A McClatchy-Marist poll released Tuesday showed that Democrat respondents prefer increasing taxes over cutting spending by a margin of 65% to 27%.
The pattern was reversed for Republicans surveyed, who preferred cuts to tax increases by 79% to 14%. Support for cuts declined when specific programs are mentioned.
But seven in ten of all those polled said they believed it is more important "for government officials to compromise" to find a solution than to insist on their own goals.
"The gulf we have to bridge is just as big as it ever was," said Representative Chris Van Hollen of Maryland, the top Democrat on the House of Representatives Budget Committee.
But for all the squabbling washing over Capitol Hill on Tuesday, Obama did not seem rattled.
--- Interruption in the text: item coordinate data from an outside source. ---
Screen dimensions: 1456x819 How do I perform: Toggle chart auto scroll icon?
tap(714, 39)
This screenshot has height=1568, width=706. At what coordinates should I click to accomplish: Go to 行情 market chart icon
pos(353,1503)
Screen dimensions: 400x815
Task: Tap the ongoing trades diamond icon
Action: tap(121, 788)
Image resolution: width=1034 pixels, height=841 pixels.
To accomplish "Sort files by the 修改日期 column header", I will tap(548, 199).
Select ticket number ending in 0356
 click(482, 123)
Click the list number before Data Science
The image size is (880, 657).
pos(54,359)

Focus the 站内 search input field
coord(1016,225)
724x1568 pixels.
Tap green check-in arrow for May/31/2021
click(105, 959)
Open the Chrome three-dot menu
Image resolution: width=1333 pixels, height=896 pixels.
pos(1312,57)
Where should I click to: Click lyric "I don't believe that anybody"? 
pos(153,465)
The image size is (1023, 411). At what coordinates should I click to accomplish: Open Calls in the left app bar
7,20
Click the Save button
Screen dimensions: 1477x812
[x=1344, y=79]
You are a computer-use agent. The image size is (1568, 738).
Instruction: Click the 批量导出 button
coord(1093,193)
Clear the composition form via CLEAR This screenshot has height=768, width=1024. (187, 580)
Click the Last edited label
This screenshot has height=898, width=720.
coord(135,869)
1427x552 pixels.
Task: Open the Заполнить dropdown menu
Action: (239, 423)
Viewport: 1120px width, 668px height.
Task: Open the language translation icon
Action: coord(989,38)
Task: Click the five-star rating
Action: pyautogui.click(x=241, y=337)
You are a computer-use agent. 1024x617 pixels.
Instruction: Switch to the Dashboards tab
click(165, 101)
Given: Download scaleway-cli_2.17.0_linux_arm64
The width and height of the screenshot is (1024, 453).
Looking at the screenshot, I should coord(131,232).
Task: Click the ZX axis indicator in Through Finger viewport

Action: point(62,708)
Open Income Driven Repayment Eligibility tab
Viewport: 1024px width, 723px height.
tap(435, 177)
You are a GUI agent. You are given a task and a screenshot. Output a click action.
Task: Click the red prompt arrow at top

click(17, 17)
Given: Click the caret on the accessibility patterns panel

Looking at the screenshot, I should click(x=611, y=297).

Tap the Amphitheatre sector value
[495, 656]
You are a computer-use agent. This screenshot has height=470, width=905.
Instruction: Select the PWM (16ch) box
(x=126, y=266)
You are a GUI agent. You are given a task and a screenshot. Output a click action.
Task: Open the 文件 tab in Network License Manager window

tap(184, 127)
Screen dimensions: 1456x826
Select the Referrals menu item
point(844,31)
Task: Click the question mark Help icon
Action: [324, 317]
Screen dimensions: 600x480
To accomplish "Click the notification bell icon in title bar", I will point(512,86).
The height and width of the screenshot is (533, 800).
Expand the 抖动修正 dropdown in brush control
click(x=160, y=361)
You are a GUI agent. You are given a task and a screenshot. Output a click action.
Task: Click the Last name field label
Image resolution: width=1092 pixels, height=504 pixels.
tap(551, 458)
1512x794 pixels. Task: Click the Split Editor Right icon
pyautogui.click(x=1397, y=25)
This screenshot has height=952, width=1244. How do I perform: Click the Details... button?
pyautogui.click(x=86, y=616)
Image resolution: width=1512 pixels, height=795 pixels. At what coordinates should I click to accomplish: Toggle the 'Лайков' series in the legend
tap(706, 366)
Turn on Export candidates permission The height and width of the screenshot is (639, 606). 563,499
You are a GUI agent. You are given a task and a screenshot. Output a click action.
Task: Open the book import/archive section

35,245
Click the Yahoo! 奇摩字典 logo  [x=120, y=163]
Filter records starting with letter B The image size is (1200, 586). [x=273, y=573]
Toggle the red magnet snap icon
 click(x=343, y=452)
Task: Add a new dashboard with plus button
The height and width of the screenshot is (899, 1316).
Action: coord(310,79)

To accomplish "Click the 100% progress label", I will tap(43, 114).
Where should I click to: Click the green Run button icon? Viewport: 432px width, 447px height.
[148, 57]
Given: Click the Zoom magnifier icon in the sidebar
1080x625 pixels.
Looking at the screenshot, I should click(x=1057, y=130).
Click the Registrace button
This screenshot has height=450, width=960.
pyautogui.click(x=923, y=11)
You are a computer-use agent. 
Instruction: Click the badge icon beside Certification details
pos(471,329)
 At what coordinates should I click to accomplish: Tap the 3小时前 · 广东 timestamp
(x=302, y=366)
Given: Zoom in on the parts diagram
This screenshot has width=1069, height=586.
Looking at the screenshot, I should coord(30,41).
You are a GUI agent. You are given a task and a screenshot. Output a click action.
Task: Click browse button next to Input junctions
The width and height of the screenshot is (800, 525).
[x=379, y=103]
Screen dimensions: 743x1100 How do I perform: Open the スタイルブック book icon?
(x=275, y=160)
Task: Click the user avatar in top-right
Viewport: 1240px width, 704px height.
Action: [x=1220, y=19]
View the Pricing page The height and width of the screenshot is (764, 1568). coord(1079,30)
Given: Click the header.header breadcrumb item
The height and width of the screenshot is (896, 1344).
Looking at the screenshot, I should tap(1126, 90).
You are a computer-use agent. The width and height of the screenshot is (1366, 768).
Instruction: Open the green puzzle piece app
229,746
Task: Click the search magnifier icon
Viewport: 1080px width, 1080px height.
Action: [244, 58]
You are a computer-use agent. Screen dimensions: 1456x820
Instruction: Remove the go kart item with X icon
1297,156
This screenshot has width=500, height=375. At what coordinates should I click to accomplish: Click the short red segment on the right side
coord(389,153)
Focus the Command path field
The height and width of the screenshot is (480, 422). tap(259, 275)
Senator Benjamin Cardin, a liberal Democrat from Maryland who attended Tuesday's lunch with Obama, told reporters: "On the budget issues, he acknowledged that 'look, the best course now, is to let the budgets go, get them into conference, and try to reconcile the two.'"
In other words, the president advised each side to pass their respective budgets, ones that will appeal to their core political supporters, and then work out the differences the old-fashioned way in a House-Senate negotiating group.
That will be a complicated task however and Obama got a taste of it from liberal Democratic senators who at lunch expressed their concern with the president's willingness to potentially cut social programs like Social Security retirement benefits and Medicare healthcare for the elderly and disabled.
As Obama reaches across the aisle, his approval rating jumped up four percentage points from last week to 47%, according to a Reuters/Ipsos online poll released on Tuesday. But the percentage of Americans who disapprove of his performance at 50% was still higher than his approval rating. Fifty-seven percent of people said the country is going in the wrong direction, compared to 27% who think it is on the right track.
Meanwhile, a budget brush fire erupted on another front on Tuesday.
Legislation in the Senate to avert a March 27 government shutdown was being slowed by Republican senators. They expressed concerns over how money was being spent in the Democratic bill to fund federal agencies through September 30.